How do you handle user data privacy?

We transform user-uploaded videos into vector embeddings, which are then securely stored in a separate vector database. Please note that these embeddings cannot be reverse-engineered back into the original raw video. Additionally, we do provide a platform for users to play back their uploaded videos on the Playground, a sandbox environment that allows users to try out the features of the Twelve Labs Video Understanding Platform through an intuitive web page. We are also actively working towards SOC-2 compliance, ensuring that our practices meet the highest security & privacy standards. Please visit the Privacy Policy page for more information on how we collect, retain, and process your data.

How does your model handle temporal dimension within videos?

We utilize a technique known as Positional Encoding, which is employed within the Transformers architecture to convey information regarding the position of a sequence of tokens within the input data. In this case, the tokens refer to the key scenes within the video. This technique facilitates the integration of sequential information into our model while simultaneously preserving the parallel processing capability of self-attention within the Transformer architecture.

What is the maximum size of videos that can be stored in one index?

The Developer plan can accommodate up to 10,000 hours of video (whether in a single index or a combination of all indexes). For larger volumes, our enterprise plan would be best suited. Please contact us for more information at [email protected].

How long does it take to index a video?

Indexing is typically completed in 30-40% of the duration of the video. However, indexing duration also depends on the number of concurrent indexing tasks, and delays can occur if too many indexing tasks are being processed simultaneously. If you're on the Free plan, for faster indexing, consider upgrading to the Developer plan, which supports more concurrent tasks. We also offer a dedicated cloud deployment option for enterprise customers. Please contact us at [email protected] to discuss this option.

Can your model recognize natural sounds in videos?

Yes, the visual option when configuring our engine contains both visual and audio. This means the model considers sounds and noise, such as gunshots, honking sounds, trains, thunder, and more. Note that the model learns the correlation between certain visual objects or situations with sounds frequently appearing together.

Can your model recognize text from other languages?

Yes, the model supports multiple languages. See the Supported languages page for details.

How does your visual language model compare to other LLMs?

The platform utilizes a multimodal approach for video understanding. Instead of relying on textual input like traditional LLMs, the platform interprets visuals, sounds, and spoken words to deliver comprehensive and accurate results.

Can I use TwelveLabs with my own LLM or with LangChain?
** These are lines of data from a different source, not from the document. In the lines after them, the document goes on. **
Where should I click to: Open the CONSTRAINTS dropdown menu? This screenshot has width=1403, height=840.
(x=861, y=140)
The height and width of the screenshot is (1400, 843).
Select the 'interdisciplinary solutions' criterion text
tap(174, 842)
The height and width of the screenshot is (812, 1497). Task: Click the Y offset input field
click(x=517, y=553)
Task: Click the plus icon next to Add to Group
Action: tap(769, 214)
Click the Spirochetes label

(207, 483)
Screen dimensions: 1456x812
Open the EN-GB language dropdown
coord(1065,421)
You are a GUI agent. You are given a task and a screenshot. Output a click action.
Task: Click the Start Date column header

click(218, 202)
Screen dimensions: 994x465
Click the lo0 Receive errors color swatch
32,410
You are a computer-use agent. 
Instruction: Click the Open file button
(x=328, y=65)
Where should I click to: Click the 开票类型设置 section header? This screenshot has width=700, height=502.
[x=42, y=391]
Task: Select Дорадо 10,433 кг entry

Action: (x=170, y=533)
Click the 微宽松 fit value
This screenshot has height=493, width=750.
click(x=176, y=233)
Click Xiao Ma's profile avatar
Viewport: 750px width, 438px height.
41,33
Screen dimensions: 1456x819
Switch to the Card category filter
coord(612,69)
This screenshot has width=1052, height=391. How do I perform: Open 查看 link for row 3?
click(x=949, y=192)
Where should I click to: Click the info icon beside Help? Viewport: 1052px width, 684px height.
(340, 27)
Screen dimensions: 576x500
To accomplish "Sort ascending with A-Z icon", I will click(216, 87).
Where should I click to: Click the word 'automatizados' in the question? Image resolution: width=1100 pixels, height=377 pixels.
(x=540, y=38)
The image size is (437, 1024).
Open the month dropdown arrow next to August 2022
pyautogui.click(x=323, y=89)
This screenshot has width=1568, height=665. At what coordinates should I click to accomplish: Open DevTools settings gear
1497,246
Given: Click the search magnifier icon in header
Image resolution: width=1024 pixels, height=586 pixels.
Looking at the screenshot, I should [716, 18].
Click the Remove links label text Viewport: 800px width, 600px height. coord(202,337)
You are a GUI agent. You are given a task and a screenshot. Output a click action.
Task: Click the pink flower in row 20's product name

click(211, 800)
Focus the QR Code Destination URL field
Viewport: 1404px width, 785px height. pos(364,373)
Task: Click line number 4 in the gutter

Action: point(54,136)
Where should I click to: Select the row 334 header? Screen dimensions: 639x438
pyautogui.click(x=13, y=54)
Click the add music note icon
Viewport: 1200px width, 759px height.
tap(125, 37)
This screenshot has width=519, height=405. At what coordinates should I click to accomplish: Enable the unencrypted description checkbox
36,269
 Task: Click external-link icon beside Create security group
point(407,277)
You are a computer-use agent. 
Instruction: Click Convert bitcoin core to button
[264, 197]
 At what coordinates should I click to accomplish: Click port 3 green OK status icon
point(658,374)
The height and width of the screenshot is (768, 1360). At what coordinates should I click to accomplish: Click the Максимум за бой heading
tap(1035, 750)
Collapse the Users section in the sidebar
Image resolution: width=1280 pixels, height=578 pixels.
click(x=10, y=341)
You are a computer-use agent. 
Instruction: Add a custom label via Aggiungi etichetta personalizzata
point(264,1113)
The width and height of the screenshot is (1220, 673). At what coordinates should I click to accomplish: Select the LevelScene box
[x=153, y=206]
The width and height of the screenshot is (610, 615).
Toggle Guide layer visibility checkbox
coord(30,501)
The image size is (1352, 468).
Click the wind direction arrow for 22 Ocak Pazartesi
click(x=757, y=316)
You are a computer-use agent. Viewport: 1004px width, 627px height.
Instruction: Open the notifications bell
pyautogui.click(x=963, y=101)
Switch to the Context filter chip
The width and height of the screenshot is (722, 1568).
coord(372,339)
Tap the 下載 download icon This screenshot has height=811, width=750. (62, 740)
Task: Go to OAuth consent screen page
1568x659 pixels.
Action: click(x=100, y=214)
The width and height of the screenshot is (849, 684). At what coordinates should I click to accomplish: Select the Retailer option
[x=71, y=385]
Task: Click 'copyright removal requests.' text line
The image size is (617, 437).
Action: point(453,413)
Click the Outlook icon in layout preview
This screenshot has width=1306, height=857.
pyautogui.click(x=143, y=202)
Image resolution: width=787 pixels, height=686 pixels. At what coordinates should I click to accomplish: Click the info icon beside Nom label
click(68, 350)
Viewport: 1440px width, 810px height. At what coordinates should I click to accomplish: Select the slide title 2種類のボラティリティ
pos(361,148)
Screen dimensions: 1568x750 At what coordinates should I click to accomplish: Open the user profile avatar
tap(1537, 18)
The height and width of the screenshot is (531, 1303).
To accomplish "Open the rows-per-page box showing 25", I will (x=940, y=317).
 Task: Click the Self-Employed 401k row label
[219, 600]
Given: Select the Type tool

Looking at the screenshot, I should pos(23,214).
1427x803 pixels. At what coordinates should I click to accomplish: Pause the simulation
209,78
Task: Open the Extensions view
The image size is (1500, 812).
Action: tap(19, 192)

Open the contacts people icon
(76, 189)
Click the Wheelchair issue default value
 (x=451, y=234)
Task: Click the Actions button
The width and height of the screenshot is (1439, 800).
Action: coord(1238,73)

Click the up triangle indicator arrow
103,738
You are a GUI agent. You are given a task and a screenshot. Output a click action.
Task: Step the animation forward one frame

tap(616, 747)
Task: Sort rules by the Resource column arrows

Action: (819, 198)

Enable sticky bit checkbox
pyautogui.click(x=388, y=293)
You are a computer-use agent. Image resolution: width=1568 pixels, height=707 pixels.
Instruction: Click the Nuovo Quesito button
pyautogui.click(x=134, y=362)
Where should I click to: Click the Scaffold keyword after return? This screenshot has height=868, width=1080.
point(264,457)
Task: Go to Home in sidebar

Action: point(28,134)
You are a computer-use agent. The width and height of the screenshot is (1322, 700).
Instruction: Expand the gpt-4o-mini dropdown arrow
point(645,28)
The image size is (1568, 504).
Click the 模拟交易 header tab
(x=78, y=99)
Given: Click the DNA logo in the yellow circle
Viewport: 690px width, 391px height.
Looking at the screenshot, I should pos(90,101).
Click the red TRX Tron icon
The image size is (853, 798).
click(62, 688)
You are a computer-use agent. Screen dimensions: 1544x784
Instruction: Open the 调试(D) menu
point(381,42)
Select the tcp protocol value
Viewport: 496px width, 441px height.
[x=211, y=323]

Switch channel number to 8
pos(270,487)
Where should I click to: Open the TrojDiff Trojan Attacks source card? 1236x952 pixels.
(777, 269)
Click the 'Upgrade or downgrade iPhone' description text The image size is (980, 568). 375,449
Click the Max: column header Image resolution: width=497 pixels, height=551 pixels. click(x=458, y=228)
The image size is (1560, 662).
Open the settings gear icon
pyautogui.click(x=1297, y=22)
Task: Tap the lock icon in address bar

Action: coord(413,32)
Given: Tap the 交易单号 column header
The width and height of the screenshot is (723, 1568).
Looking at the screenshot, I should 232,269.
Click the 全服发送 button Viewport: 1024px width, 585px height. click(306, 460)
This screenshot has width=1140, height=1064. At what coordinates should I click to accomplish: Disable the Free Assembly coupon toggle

You can optionally integrate our video-to-text model (Pegasus) with your LLMs. We also provide an open-source project demonstrating the integration with LangChain. Find out more at twelvelabs-io/tl-jockey.

Embed API

This section answers frequently asked questions related to the Generate API.

When should I use the Embed API versus the built-in search?

The Embed API and built-in search service offer different functionalities for working with visual content.

Embed API

  • Generate visual embeddings for:
    • RAG workflows
    • Hybrid search
    • Classification
    • Clustering
  • Use the embeddings as input for your custom models
  • Create flexible, domain-specific solutions

Built-in search service

  • Perform semantic searches across multiple modalities:
    • Visual content
    • Conversation (human speech)
    • Text-in-video (OCR)
    • Logo
  • Utilize production-ready, out-of-the-box functionality
  • Ideal for projects not requiring additional customization

Generate API

This section answers frequently asked questions related to the Generate API.

What LLM does the Generate API suite use?

The Generate API suite employs our foundational Visual Language Model (VLM), which integrates a language encoder to extract multimodal data from videos and a decoder to generate concise text representations.

To use the Generate API suite, do I need to reindex my videos if I already indexed them with Marengo?

Yes, for the Generate feature, you would have to reindex videos using the Pegasus engine. See the Generate text from video and Pricing pages for details.